# Pixel coordinate grounding data:
-=-=-=-=-
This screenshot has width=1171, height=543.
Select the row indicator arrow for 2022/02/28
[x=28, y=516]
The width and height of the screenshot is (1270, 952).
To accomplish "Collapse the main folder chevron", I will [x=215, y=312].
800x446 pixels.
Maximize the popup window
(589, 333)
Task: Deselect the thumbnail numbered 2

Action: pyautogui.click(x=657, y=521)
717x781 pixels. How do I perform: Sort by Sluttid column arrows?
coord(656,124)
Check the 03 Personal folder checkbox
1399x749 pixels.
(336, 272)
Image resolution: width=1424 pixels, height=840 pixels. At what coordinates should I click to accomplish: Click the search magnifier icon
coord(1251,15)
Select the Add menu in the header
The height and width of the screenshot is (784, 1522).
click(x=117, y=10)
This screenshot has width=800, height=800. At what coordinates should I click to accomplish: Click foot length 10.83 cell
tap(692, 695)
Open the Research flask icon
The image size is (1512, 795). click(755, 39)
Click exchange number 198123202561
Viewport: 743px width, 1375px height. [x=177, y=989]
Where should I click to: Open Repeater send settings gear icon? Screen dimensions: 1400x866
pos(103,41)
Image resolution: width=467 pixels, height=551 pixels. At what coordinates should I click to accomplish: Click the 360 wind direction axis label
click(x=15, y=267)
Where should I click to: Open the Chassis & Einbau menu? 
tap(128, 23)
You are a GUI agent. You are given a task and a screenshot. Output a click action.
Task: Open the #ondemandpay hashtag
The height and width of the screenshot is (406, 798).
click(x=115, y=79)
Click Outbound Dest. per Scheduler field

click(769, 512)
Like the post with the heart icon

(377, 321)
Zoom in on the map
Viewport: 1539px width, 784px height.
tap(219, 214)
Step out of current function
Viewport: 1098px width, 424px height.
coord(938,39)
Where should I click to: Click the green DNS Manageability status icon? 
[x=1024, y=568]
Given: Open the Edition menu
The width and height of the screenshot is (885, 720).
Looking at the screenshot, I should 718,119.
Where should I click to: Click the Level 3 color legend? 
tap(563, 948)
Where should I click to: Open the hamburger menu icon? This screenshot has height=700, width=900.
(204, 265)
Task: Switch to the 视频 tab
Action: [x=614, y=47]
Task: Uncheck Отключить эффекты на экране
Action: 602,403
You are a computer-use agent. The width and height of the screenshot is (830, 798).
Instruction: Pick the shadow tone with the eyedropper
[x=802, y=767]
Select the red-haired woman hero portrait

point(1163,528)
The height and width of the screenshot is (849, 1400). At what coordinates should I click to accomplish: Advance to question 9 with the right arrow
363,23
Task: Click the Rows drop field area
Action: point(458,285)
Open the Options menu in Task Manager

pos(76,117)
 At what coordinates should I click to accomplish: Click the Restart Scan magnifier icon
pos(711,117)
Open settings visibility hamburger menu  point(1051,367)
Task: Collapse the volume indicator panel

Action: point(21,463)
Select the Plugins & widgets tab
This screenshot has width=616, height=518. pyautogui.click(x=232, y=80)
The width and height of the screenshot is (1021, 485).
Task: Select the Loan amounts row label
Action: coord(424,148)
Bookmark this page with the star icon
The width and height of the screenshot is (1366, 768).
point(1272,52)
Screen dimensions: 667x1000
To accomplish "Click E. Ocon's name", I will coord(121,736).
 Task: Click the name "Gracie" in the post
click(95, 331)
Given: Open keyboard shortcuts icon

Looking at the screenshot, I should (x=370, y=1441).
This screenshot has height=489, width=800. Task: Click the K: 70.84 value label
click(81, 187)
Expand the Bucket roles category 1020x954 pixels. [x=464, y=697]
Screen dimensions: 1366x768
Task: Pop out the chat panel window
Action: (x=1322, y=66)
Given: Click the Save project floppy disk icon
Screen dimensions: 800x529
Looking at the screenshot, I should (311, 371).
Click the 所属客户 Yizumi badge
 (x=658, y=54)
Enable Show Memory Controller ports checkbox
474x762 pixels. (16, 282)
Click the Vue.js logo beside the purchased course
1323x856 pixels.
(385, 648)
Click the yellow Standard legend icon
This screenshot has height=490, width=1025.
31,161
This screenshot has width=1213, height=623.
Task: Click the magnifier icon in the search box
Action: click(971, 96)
-=-=-=-=-
# How to complete this task:
Extract the complete data, matching each line exactly.

# Exercise response:
This screenshot has width=1171, height=543.
Select the row indicator arrow for 2022/02/28
[x=28, y=516]
The width and height of the screenshot is (1270, 952).
To accomplish "Collapse the main folder chevron", I will [x=215, y=312].
800x446 pixels.
Maximize the popup window
(589, 333)
Task: Deselect the thumbnail numbered 2

Action: pyautogui.click(x=657, y=521)
717x781 pixels. How do I perform: Sort by Sluttid column arrows?
coord(656,124)
Check the 03 Personal folder checkbox
1399x749 pixels.
(336, 272)
Image resolution: width=1424 pixels, height=840 pixels. At what coordinates should I click to accomplish: Click the search magnifier icon
coord(1251,15)
Select the Add menu in the header
The height and width of the screenshot is (784, 1522).
click(x=117, y=10)
This screenshot has width=800, height=800. At what coordinates should I click to accomplish: Click foot length 10.83 cell
tap(692, 695)
Open the Research flask icon
The image size is (1512, 795). click(755, 39)
Click exchange number 198123202561
Viewport: 743px width, 1375px height. [x=177, y=989]
Where should I click to: Open Repeater send settings gear icon? Screen dimensions: 1400x866
pos(103,41)
Image resolution: width=467 pixels, height=551 pixels. At what coordinates should I click to accomplish: Click the 360 wind direction axis label
click(x=15, y=267)
Where should I click to: Open the Chassis & Einbau menu? 
tap(128, 23)
You are a GUI agent. You are given a task and a screenshot. Output a click action.
Task: Open the #ondemandpay hashtag
The height and width of the screenshot is (406, 798).
click(x=115, y=79)
Click Outbound Dest. per Scheduler field

click(769, 512)
Like the post with the heart icon

(377, 321)
Zoom in on the map
Viewport: 1539px width, 784px height.
tap(219, 214)
Step out of current function
Viewport: 1098px width, 424px height.
coord(938,39)
Where should I click to: Click the green DNS Manageability status icon? 
[x=1024, y=568]
Given: Open the Edition menu
The width and height of the screenshot is (885, 720).
Looking at the screenshot, I should 718,119.
Where should I click to: Click the Level 3 color legend? 
tap(563, 948)
Where should I click to: Open the hamburger menu icon? This screenshot has height=700, width=900.
(204, 265)
Task: Switch to the 视频 tab
Action: [x=614, y=47]
Task: Uncheck Отключить эффекты на экране
Action: 602,403
You are a computer-use agent. The width and height of the screenshot is (830, 798).
Instruction: Pick the shadow tone with the eyedropper
[x=802, y=767]
Select the red-haired woman hero portrait

point(1163,528)
The height and width of the screenshot is (849, 1400). At what coordinates should I click to accomplish: Advance to question 9 with the right arrow
363,23
Task: Click the Rows drop field area
Action: point(458,285)
Open the Options menu in Task Manager

pos(76,117)
 At what coordinates should I click to accomplish: Click the Restart Scan magnifier icon
pos(711,117)
Open settings visibility hamburger menu  point(1051,367)
Task: Collapse the volume indicator panel

Action: point(21,463)
Select the Plugins & widgets tab
This screenshot has width=616, height=518. pyautogui.click(x=232, y=80)
The width and height of the screenshot is (1021, 485).
Task: Select the Loan amounts row label
Action: coord(424,148)
Bookmark this page with the star icon
The width and height of the screenshot is (1366, 768).
point(1272,52)
Screen dimensions: 667x1000
To accomplish "Click E. Ocon's name", I will coord(121,736).
 Task: Click the name "Gracie" in the post
click(95, 331)
Given: Open keyboard shortcuts icon

Looking at the screenshot, I should (x=370, y=1441).
This screenshot has height=489, width=800. Task: Click the K: 70.84 value label
click(81, 187)
Expand the Bucket roles category 1020x954 pixels. [x=464, y=697]
Screen dimensions: 1366x768
Task: Pop out the chat panel window
Action: (x=1322, y=66)
Given: Click the Save project floppy disk icon
Screen dimensions: 800x529
Looking at the screenshot, I should (311, 371).
Click the 所属客户 Yizumi badge
 (x=658, y=54)
Enable Show Memory Controller ports checkbox
474x762 pixels. (16, 282)
Click the Vue.js logo beside the purchased course
1323x856 pixels.
(385, 648)
Click the yellow Standard legend icon
This screenshot has height=490, width=1025.
31,161
This screenshot has width=1213, height=623.
Task: Click the magnifier icon in the search box
Action: click(971, 96)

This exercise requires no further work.